His fifth argument simply repeats his third. Advocate Two argues, sixthly, that Nehemiah 5 refutes my interpretation of I Timothy 5:8. First, Nehemiah 5 does not provide us enough information to make a sound analogy. Does Advocate Two really want to endorse selling his covenant children into slavery? Second, the oppression and ensuing poverty were easily rectified since the oppressors were God's people and not the Roman legions. (Advocate Two attacks a silly straw man regarding excommunication). Hence, Advocate Two's arguments against using I Timothy 5:8 either beg-the-question, invoke poor ethical foundations, generalize hastily, attack straw men, or reason from silence.
Onan -- Advocate Two complains that I claim he reads his conclusions into the text, but then he does not argue from the text, leaving us only with the assertion that his view is the "first one which suggests itself." This is not good enough. The basis for his claim is that there is "only one physical act." This is simplistic. Is the act intercourse? Failure to impregnate? Adultery? Disgracing his sister-in-law? Acts just aren't as clear cut as Advocate Two's interpretation requires. He either ignores or begs these considerations.

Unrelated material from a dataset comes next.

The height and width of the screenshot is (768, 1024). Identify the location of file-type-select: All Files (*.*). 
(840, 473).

Advocate Two fallaciously concludes that God did not punish Onan for violating the Levirate institution because such a violation did not deserve civil punishment. This claim is refuted by God's actions in Acts 5, and Advocate Two's claim that Ananias and Sapphira committed civil crimes is false; his own Biblical citations support my contention. Hence, his interpretation of the Onan incident fails.
My unnecessary but additional argument regarding adultery (I do not make a separate argument concerning a sister-in-law) rests on the covenantal nature of the marriage union as necessarily inclusive of sexual relations. My opponent does not engage this point.

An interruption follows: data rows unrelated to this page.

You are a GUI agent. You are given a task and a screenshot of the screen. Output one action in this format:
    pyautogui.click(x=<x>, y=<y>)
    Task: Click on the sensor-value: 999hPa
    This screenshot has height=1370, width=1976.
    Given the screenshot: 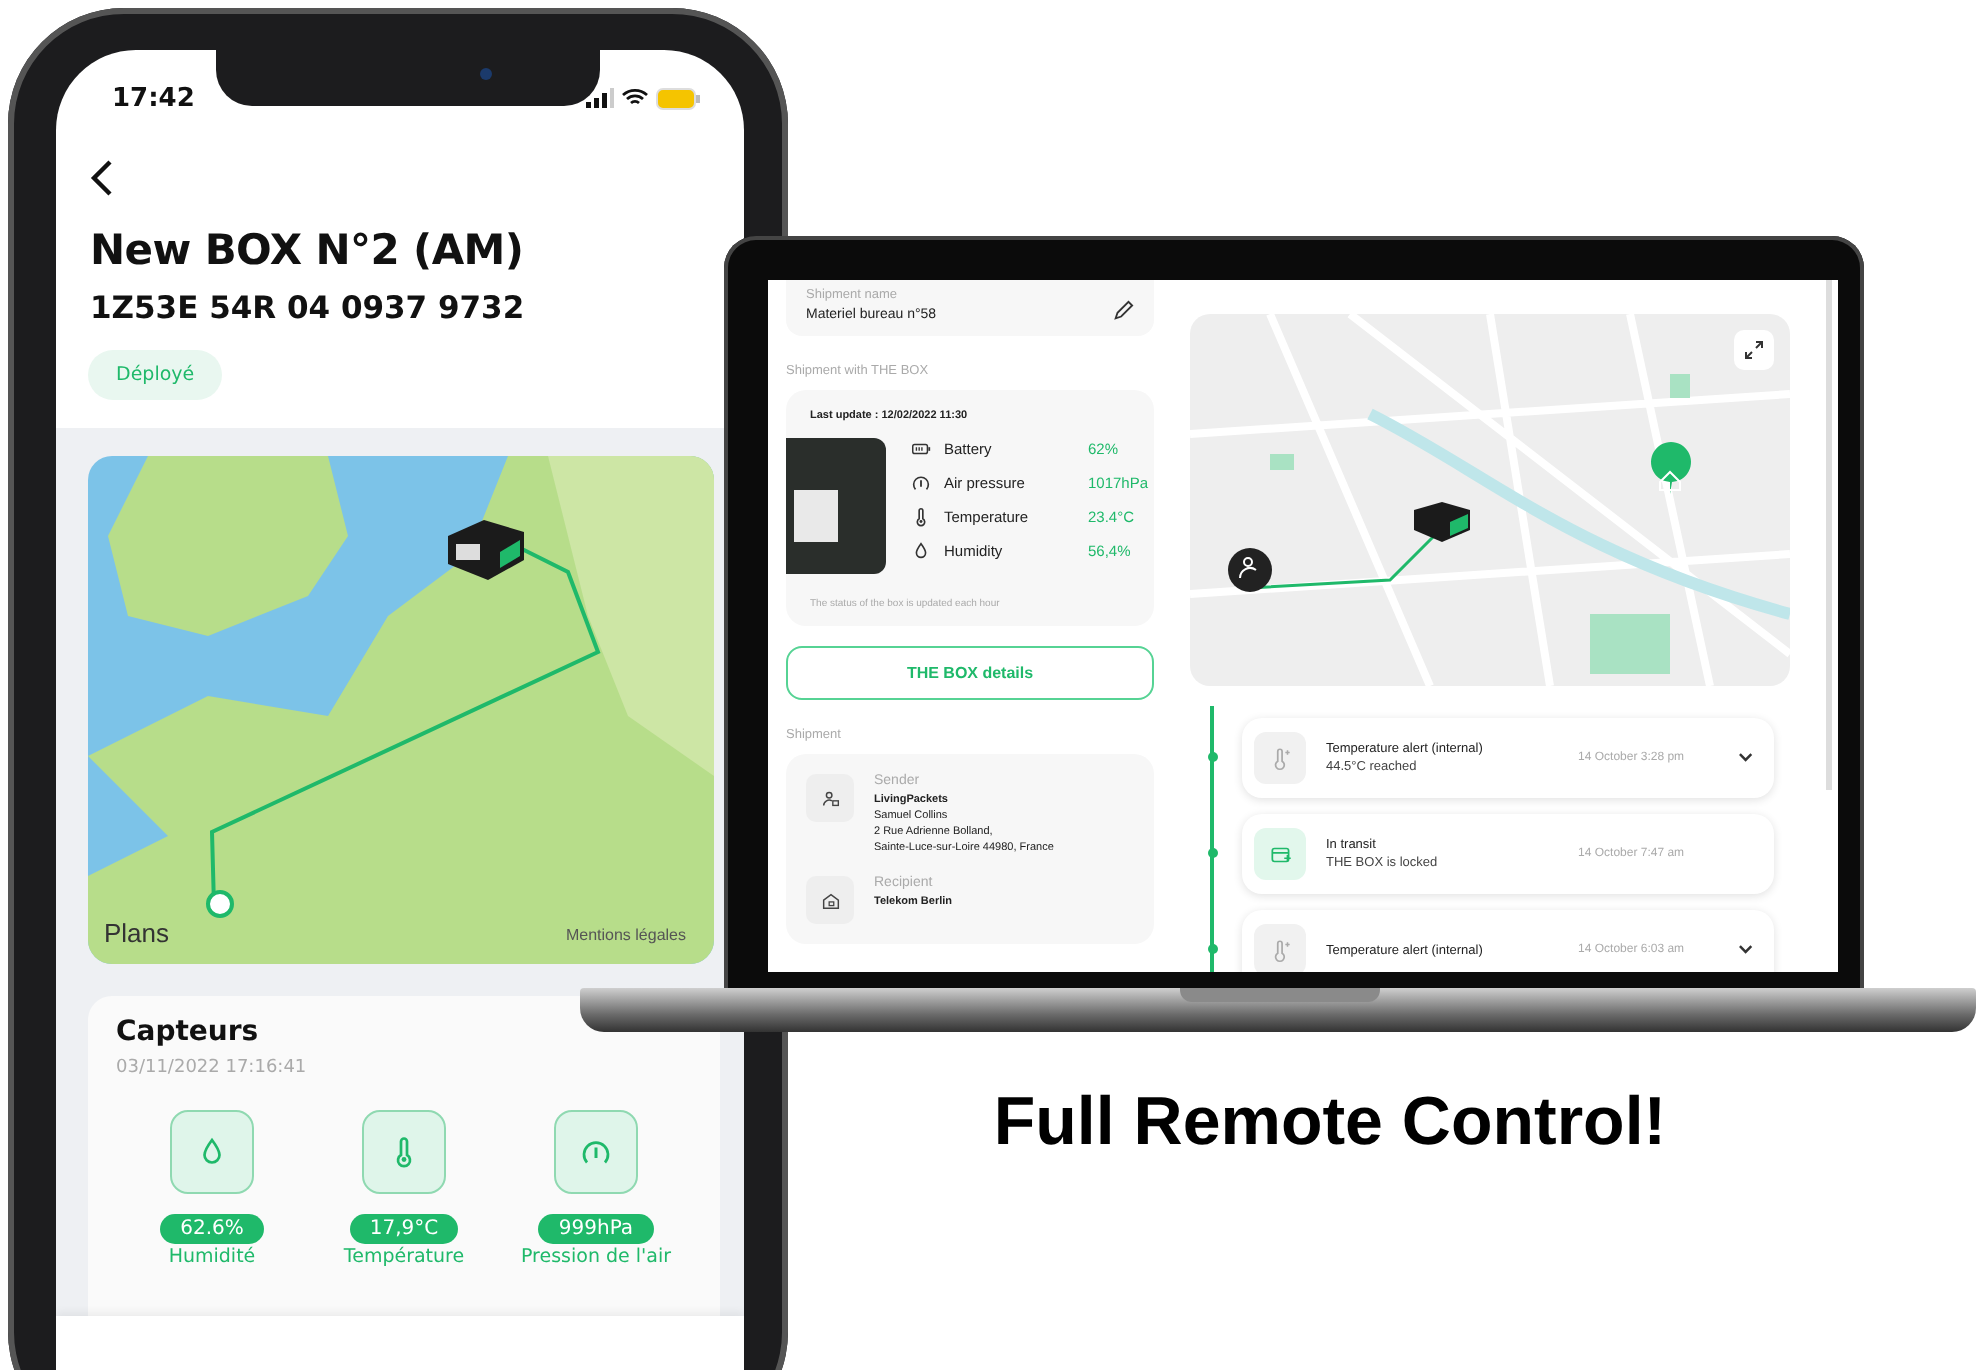 What is the action you would take?
    pyautogui.click(x=596, y=1229)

Finally, Advocate Two attempts to prove that he does not read his interpretation into Genesis 38 by citing "the universal view of orthodox Christianity." The appeal to tradition is utterly irrelevant to his claim and therefore fallacious. Even granting universal agreement, Protestants are supposed to rely on the objective constraints of the Word of God alone -- "Let God be true though every man be found a liar" (Rom. 3:4) -- even the so-called universal testimony of theologians. Genesis 38 simply cannot be used to buttress Advocate Two's case.
Cultural Mandate -- Another positive argument Advocate Two uses to make his case is that the cultural mandate allows no exceptions, and without exceptions "our view will hold the field: contraception is forbidden by the Word of God." Advocate Two himself supplies us with the refutation of this claim. All we need is one exception to reject this argument. Advocate Two gives us two: (1) Paul prescribed abstention as a "temporary option," and (2) God commanded Jeremiah not to marry or have children temporarily. Christ and Paul's later life also stand as exceptions. Hence, this argument also fails.

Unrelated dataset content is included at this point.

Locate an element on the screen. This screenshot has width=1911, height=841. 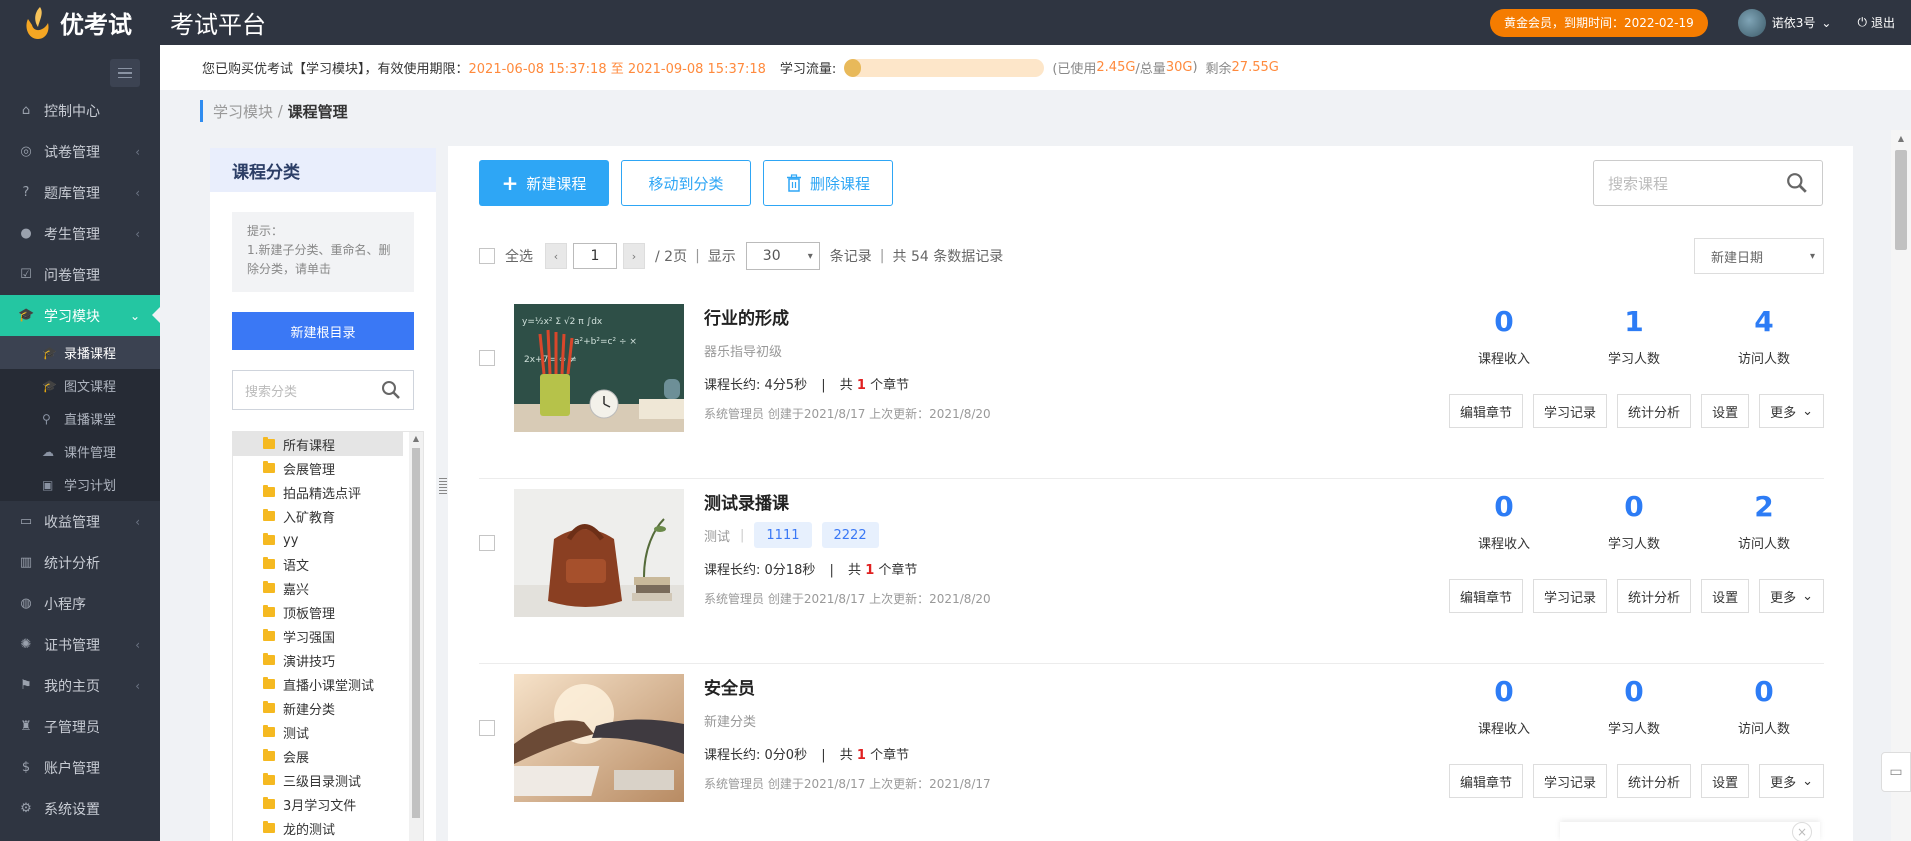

Trusting in God -- Advocate Two largely begs-the-question under this heading. Both of us heartily trust in the care of God. Both of us trust that God will provide for us and our children. But Scripture forbids us to be so arrogant as to maintain that the Lord will provide for us if we refuse to act responsibly. If Advocate Two genuinely wants to adopt the implications of his claim, then he should be willing to quit his work, for on his premises God will provide even when he acts irresponsibly. I don't believe Advocate Two truly holds this, and so we agree that we are obligated to trust in God and act as faithful, active stewards. Advocate Two unbelievably distorts this simple claim to perniciously assert that I oppose children for "the horrible troubles they will bring!" One will search in vain for such an ugly assertion in my essay or my practice with my own children. Advocate Two should rather focus on providing faithful and cogent Biblical reasons for his case, which he has yet to do.